I will give Miller props for not taking the easy path with this and degenerating into schmaltz and treacle. This isn’t soap opera fare to say the least; while you may feel sorry for Pippa, you never for a moment get the impression she feels sorry for herself. I believe this is meant to be a look at the complexities of a specific woman and point out that even the most accomplished and apparently successful people didn’t get there without cost. Sometimes they pay a heavy price for the lives they lead; Miller, who is the daughter of playwright Arthur Miller, undoubtedly knows that better than most.

WHY RENT THIS: Wright gives a splendid performance and gets some real support from a fine cast. 

WHY RENT SOMETHING ELSE: The movie is disjointed at times and the flow can be a bit rough.

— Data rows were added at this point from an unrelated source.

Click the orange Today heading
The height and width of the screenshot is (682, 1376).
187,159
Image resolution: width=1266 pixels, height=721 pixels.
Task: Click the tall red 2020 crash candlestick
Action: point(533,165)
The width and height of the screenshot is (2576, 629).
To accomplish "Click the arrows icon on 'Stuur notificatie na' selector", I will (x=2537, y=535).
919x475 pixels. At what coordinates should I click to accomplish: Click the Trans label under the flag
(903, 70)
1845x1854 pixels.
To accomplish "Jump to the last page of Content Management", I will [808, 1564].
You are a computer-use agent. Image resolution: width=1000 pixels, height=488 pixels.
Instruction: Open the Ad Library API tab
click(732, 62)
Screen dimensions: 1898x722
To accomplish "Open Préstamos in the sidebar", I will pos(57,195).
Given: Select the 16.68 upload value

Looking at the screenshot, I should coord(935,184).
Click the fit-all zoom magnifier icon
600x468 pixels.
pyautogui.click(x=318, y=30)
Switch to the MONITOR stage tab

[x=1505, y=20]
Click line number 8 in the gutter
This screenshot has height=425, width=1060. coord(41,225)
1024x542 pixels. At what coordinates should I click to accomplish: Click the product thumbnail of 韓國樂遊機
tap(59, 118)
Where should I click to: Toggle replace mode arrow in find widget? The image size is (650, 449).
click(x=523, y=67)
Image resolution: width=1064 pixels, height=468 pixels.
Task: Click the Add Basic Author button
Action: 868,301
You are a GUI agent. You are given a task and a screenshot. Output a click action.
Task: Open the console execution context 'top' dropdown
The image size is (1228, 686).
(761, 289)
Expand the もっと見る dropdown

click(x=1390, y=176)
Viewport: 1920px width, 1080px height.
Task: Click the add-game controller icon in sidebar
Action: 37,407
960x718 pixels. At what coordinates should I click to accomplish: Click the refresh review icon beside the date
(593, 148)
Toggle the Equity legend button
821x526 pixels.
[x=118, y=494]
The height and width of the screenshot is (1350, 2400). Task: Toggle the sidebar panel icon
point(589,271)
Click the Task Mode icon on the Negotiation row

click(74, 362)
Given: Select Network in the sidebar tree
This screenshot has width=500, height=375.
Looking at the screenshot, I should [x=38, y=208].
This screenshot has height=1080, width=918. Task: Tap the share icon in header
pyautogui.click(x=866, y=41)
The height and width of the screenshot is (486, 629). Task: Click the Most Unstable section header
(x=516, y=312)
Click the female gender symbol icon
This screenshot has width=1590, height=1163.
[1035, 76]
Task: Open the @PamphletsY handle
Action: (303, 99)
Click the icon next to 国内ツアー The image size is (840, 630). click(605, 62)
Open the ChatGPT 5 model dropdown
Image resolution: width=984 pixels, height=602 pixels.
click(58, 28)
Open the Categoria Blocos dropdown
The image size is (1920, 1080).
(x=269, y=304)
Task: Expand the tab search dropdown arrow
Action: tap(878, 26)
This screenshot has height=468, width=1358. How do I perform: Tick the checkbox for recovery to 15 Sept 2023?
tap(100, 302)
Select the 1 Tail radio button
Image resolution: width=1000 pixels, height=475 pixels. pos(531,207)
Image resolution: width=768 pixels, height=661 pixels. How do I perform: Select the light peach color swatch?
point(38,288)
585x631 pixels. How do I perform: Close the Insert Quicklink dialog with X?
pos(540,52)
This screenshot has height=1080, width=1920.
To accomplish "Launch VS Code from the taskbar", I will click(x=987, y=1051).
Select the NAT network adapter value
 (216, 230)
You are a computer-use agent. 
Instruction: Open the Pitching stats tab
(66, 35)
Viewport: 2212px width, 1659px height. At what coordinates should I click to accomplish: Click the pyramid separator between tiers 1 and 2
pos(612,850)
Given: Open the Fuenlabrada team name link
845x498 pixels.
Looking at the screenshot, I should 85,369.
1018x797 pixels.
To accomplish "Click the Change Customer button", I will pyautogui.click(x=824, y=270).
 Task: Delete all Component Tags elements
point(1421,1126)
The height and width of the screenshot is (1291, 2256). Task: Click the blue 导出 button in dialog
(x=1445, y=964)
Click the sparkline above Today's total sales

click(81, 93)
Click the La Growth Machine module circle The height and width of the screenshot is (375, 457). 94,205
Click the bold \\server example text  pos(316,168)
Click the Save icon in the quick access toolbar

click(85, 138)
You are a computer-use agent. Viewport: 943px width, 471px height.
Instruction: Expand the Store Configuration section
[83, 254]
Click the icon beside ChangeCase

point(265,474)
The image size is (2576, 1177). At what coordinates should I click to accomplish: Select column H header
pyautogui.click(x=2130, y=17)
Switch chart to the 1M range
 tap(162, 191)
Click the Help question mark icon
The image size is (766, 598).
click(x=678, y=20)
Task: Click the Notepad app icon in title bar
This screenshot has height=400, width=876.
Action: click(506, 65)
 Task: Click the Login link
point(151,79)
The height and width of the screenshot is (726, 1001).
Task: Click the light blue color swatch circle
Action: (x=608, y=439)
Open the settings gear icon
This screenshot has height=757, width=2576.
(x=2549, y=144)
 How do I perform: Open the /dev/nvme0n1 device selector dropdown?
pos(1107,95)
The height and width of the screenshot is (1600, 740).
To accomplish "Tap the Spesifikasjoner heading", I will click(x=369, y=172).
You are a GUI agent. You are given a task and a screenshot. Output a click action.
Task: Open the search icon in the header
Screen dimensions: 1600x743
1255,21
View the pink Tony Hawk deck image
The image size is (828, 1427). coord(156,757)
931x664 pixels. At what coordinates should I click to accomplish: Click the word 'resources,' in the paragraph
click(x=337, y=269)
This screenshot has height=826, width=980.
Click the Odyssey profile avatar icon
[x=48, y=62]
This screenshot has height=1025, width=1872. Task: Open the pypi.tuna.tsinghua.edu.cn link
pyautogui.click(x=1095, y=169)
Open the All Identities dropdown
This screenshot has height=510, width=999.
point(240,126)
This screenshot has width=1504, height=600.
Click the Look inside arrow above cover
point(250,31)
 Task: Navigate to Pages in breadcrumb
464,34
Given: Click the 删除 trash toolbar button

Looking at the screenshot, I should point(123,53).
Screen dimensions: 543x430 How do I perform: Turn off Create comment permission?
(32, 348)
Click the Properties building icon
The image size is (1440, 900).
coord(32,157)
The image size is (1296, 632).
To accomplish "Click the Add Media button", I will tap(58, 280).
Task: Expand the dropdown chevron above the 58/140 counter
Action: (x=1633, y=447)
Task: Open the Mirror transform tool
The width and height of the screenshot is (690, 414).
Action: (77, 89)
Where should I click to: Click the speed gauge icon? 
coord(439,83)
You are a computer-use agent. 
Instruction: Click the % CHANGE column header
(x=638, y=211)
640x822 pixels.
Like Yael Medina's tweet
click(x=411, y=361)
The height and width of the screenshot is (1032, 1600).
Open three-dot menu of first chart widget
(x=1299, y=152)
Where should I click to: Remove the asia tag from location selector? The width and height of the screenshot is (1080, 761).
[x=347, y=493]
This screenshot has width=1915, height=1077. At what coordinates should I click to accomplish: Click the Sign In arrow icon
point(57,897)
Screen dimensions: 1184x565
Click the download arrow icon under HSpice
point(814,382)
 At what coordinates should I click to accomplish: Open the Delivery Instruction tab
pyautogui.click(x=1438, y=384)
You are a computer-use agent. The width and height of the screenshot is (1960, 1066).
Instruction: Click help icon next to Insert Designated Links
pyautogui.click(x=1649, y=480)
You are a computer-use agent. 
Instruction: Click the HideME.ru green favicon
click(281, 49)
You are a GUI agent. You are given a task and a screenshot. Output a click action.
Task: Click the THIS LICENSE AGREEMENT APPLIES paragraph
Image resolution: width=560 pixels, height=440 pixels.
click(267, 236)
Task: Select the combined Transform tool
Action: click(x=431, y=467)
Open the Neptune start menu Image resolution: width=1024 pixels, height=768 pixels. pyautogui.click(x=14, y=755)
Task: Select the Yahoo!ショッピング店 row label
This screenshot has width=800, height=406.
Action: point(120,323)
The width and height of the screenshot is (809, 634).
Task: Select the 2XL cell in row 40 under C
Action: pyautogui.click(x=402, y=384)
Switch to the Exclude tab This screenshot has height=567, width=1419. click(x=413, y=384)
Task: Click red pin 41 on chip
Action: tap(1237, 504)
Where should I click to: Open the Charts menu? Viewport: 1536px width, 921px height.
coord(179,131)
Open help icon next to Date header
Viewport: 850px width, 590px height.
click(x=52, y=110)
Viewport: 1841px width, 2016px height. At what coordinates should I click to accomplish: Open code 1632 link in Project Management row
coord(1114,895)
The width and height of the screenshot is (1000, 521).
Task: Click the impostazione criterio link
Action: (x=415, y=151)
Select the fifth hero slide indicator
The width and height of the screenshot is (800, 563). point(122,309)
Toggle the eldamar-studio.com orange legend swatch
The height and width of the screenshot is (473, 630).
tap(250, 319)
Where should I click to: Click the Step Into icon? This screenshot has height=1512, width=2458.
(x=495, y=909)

Some of the movie’s raw emotional scenes left me unmoved.

FAMILY VALUES: The movie has a decent amount of sexual situations including some brief nudity. There’s also a scene of drug use and some coarse language throughout.

TRIVIAL PURSUIT: Julianne Moore spent only two days filming her part.

NOTABLE DVD EXTRAS: Entertainment journalists lob up some softball questions in what appears to be footage from a press junket.

BOX OFFICE PERFORMANCE: $2.7M on an unreported production budget; the film probably lost money.